▶ _Provided records_:
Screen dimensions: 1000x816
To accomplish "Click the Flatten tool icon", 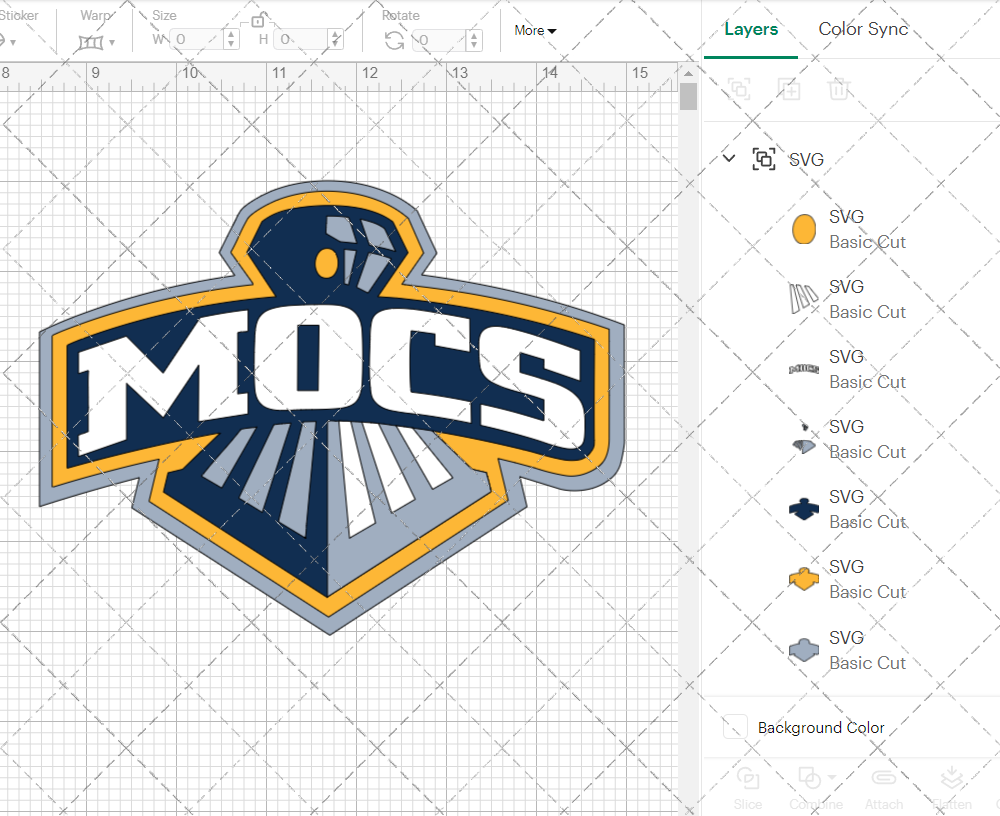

* * *

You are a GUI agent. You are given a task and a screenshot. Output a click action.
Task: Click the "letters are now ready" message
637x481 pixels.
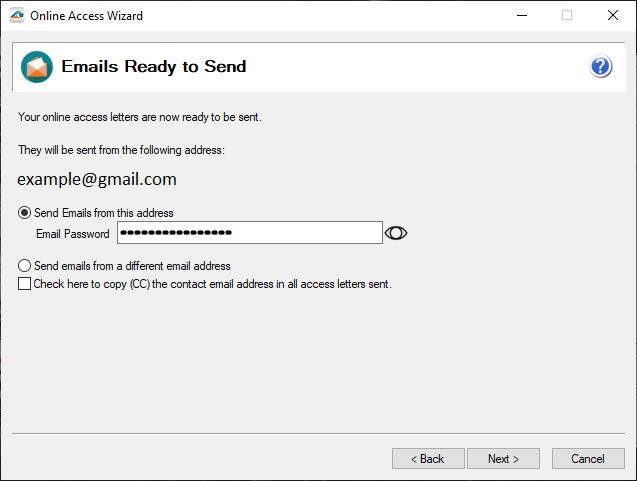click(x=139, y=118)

▶ _Work to be completed_: Please rewrite the records starting at the line that contains "Screen dimensions: 1000x816" and ending at the line that contains "the Flatten tool", swapping "icon" for "button" and changing nothing else. Leave the pictures out of your answer.

▶ _Finished exercise_:
Screen dimensions: 1000x816
To accomplish "Click the Flatten tool button", 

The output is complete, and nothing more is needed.